Je lui saisis les poignets pour faire bonne mesure.

-Mais Iris ! Tu ne comprends pas ?! J’ai perdu le contrôle ! J’ai utilisé mon pouvoir sur toi… »

Je me concentre alors et parviens à lui adresser une brève châtaigne.

-Aïe ! » S’écrie-t-il, surpris.

-Ah ! » Exulté-je. « Moi aussi ! Voilà ! Nous sommes quittes ! »

Il secoue la tête et parvient à repousser mon étreinte.

-Ce n’est pas pareil… »

Cette fois je perds patience.

Je le gifle. Une belle claque bien nette qui fait un beau bruit et rosit instantanément sa joue gauche.

Il me fixe, abasourdi.

-Ça y est ?! C’est bon ? Tu as fini ? » Je lui demande d’un ton rageur.

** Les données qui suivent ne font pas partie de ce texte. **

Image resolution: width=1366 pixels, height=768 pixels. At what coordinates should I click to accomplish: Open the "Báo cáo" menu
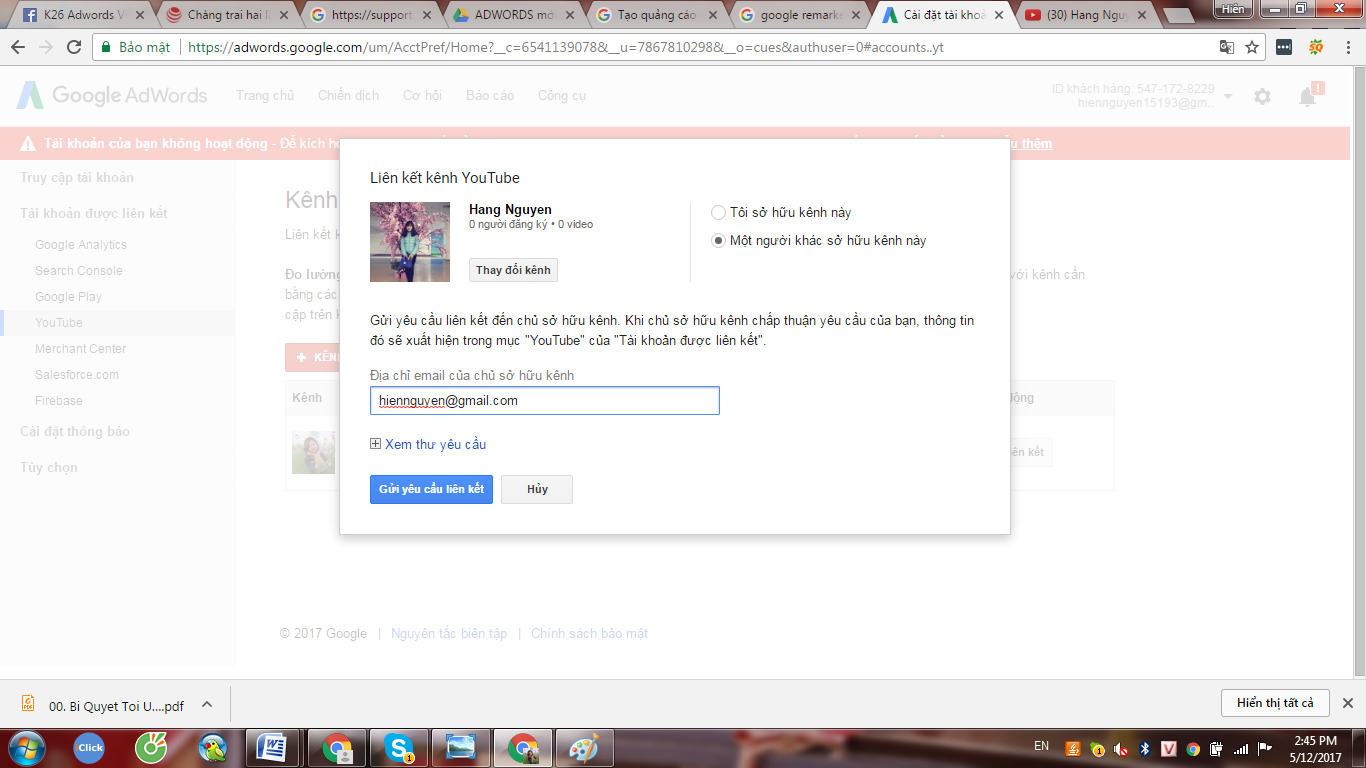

Il n’ose plus faire le moindre geste. D’un regard penaud et soumis, il attend la suite de sa punition. Si je n’étais pas aussi énervée, je l’aurais instantanément embrassé pour chasser cette souffrance de ses yeux.

Au lieu de quoi…

-Tu l’as bien cherché Val ! » M’exclamé-je avant de lui prendre la main et de le contraindre à me suivre jusqu’au lit.

Je le force à s’y asseoir et me place sur ses jambes pour l’empêcher de se relever.

-Maintenant tu vas m’écouter. » M’adressé-je à lui du ton le plus sérieux dont je dispose. « Je me contrefiche de ton pouvoir Valentin, tu m’entends ? Il ne s’est rien passé aujourd’hui, c’était un accident qui ne se reproduira jamais ! Tu as compris ? »

Il s’apprête une nouvelle fois à argumenter.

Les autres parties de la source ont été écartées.